"I've been an artist since as far back as I remember, before I started kindergarten. All I ever wanted was to draw and paint. After high school, I went to the Art Institute of Houston for graphic design but it was too inhibiting. I wanted to do things my way - more cool, more me - but they wanted me to do it another way, and I quit that scene.

"I was a manager of an ice cream factory in Houston, and then I took a job traveling around the United States as a PR rep for a publications company, and then I quit and came back to El Paso. I get bored real easy in jobs. Every job I've had never lasted longer than four years, but jobs are easy to get if you are presentable. If you know what employers are looking for and if you know how to work it, you know how to get jobs. I've been everything from a maid in a hotel to a bank manager to you name a job - you name it, I did it. I worked at Safeway, and I was a cocktail waitress at O'Henry's and Dallas. I worked at McDonald's when I was sixteen, and I always did modeling off and on, but I always got bored. It doesn't matter how much money you're making if you're not doing what you want.

"I made a second attempt at art school at The Community College but it wasn't fulfilling. I had already gotten technique from Houston, and it was more technique, technique, technique, and I lost interest.

"I got a job as an assistant bank manager and I had good money coming in. The bank was pro-school, so I started going to UTEP, but then they merged with another bank and changed their policy and said it's either your job or school, so I tendered my resignation and, man, I was happy. Now I'm living off loans, and I have two majors - sculpture and painting, and I graduate in June.

"I avoided going to UTEP for 15 years because I thought, 'What kind of art is going to come out of UTEP,' but when I finally went, I was like holy cow, I was blown away. Pretty much every professor I had was kickass. They push you to experiment, to get out of your comfort zone, but they 're a little mean sometimes. You're like, hey, this is a pretty decent piece of work I did, but they'll tell you what you did wrong, and I'm like go ahead, kick my ass for not doing a good enough job, just say I suck, because sometimes I want a rise either way. It's cool that they tell you what's wrong, they're challenging, but they also tell you what's good about it and they're supportive. I never in a million years thought I would miss UTEP, but I will.

"I'm looking at BU as my first choice of graduate schools. I've never been to Boston, but I was looking what the students there are doing, and I was like, hey, this is pretty innovative, I'm in tune with this. Why do you have to go to art school in New York?

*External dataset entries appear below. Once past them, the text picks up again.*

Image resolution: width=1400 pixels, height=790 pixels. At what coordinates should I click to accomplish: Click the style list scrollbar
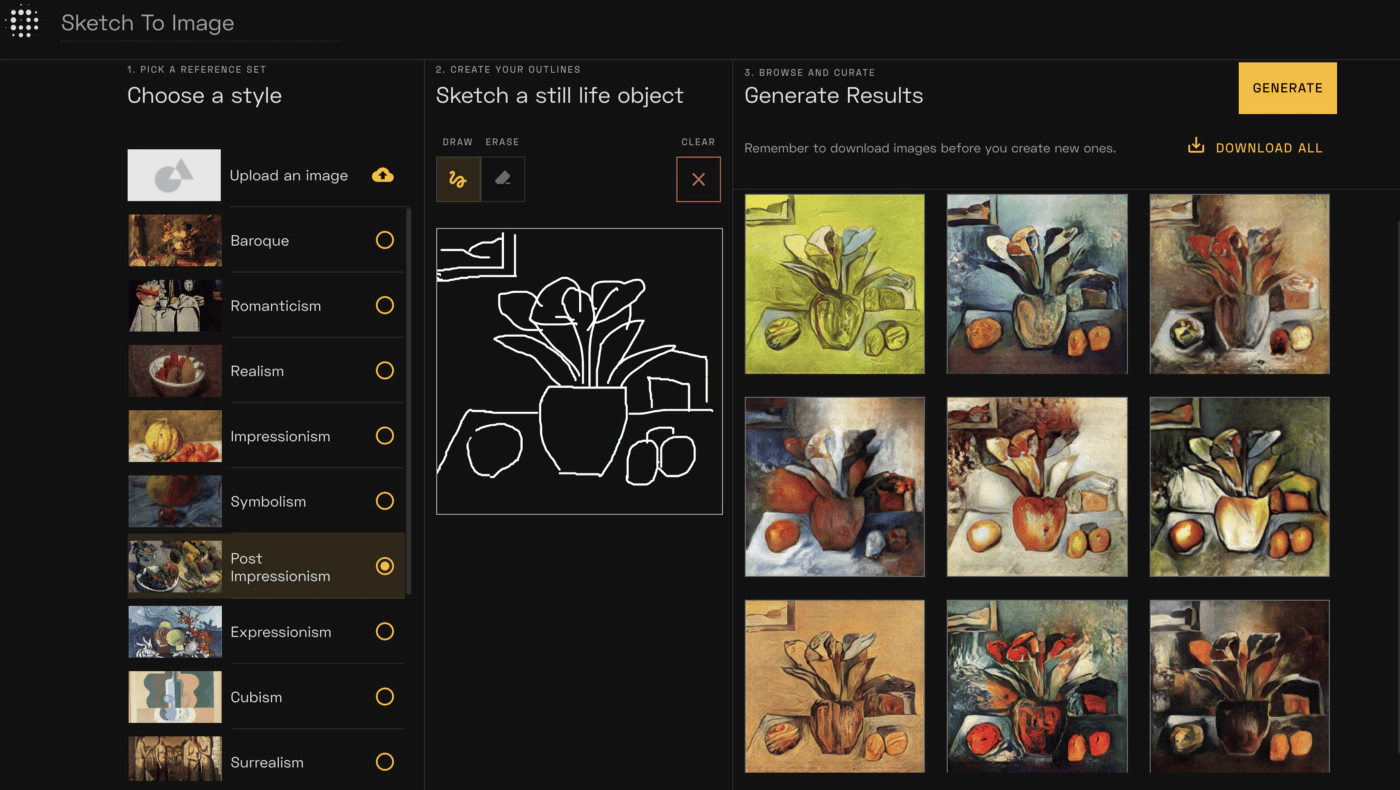(409, 400)
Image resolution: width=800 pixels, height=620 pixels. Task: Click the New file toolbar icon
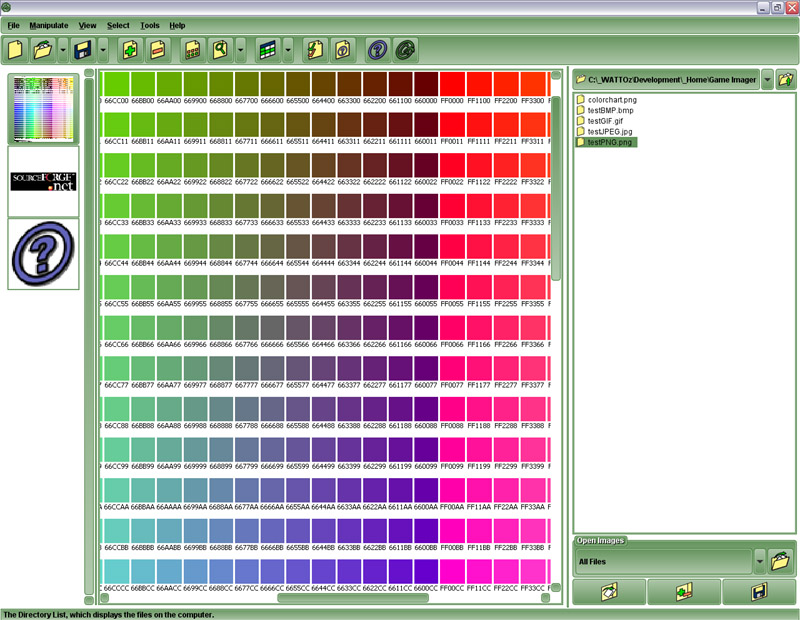pos(16,48)
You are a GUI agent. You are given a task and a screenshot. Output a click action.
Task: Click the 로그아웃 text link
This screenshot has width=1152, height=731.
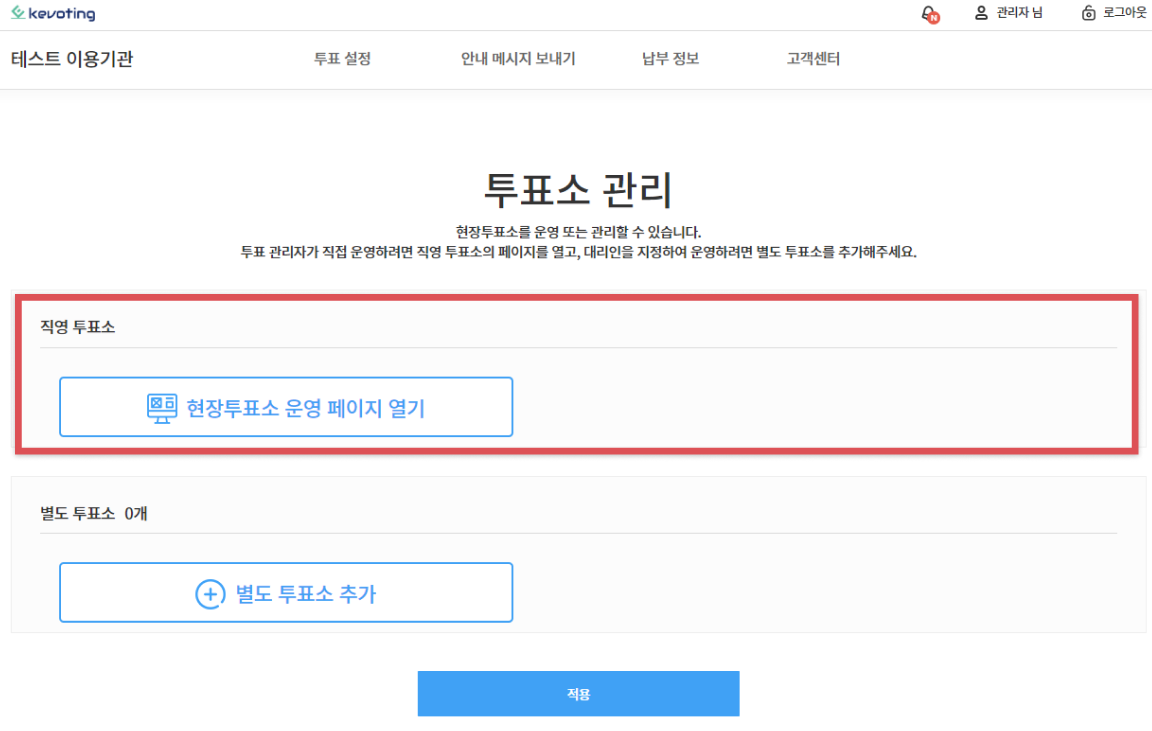[1125, 14]
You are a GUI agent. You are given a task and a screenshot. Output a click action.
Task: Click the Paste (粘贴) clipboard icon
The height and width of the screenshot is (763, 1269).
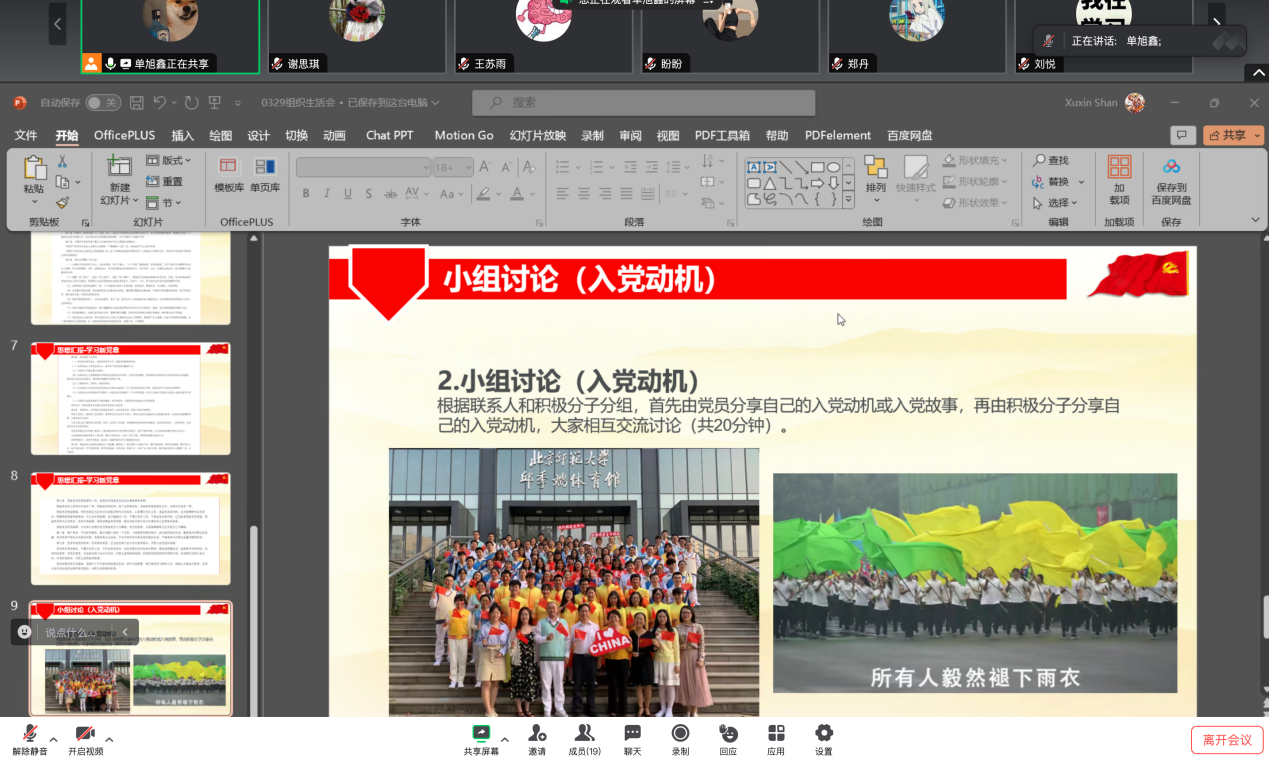point(34,168)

"I have a way better chance of getting into graduate school in sculpture than a white male because I'm a Latina female, and that's a sad commentary.

"I love being a woman, and if I want to wear a dress, I'm going to wear a dress. I don't want equal rights, I want guys to open doors for me and pull my chair out, I don't want to have to do that on my own. I want to be treated better, not equal, but as far as my art is concerned, I want equal rights. I want my art to be judged by what it is, not by what I am. If you don't like it, say it sucks, and if you like it, then okay.

"How does a female artist go into this masculine arena of sculpture, and maintain the validity of her work, and retain her femininity at the same time? How do you go out of the studio and be a girl again? How do you get away from that, and do you really want to get away from that?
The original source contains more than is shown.